Show every line in the records below that contains the word "height".

** Opening RECORDED INFORMATION block **

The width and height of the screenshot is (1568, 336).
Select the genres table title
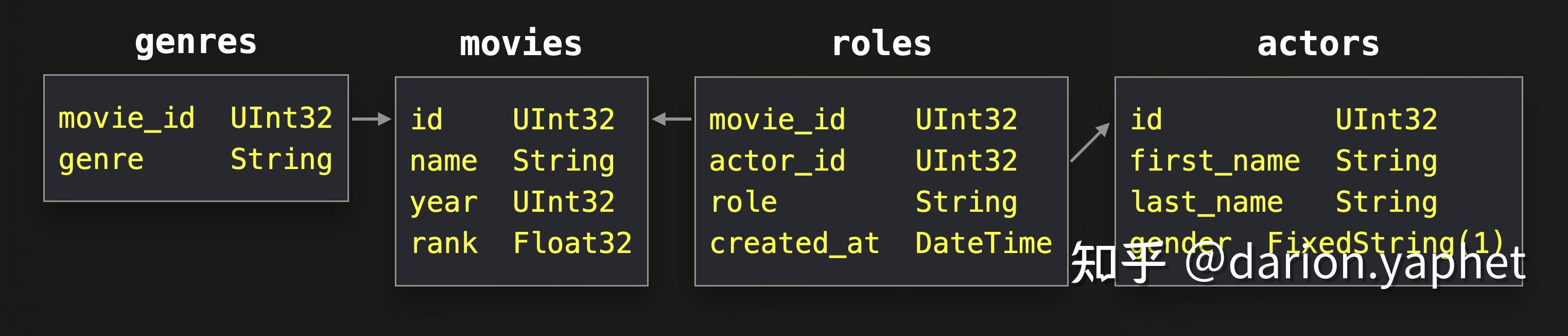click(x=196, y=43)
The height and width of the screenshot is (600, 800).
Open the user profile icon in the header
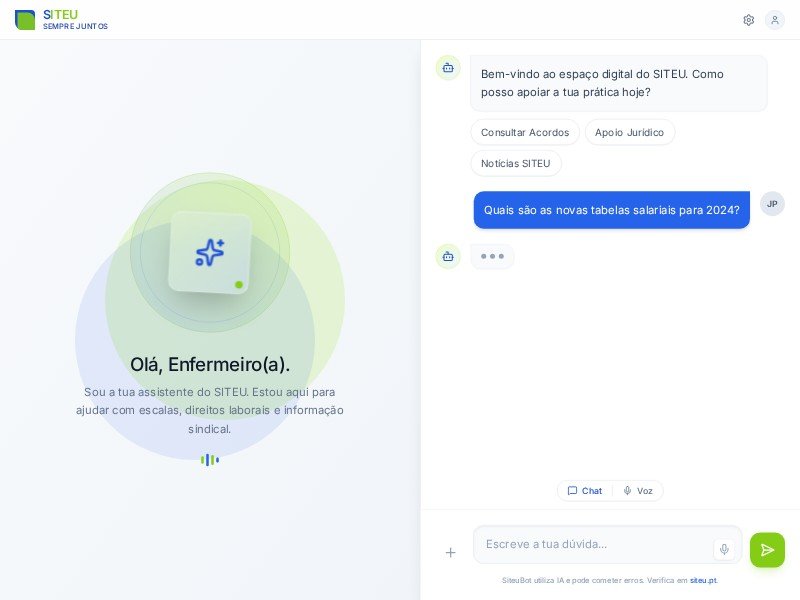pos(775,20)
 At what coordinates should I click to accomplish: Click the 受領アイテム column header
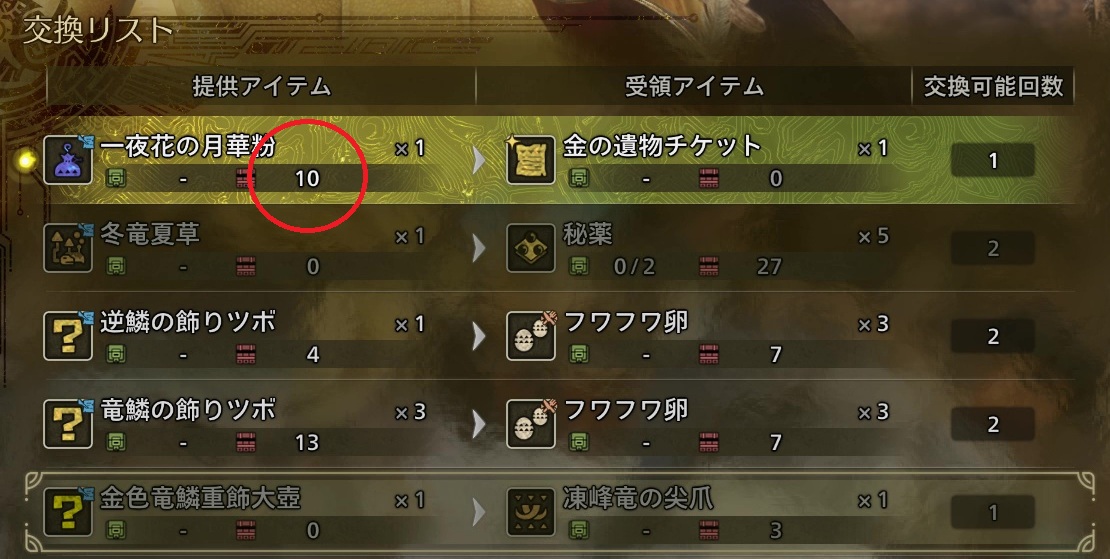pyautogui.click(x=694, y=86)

** Closing RECORDED INFORMATION block **

** EXERCISE RESULT **
The width and height of the screenshot is (1568, 336).
The height and width of the screenshot is (600, 800).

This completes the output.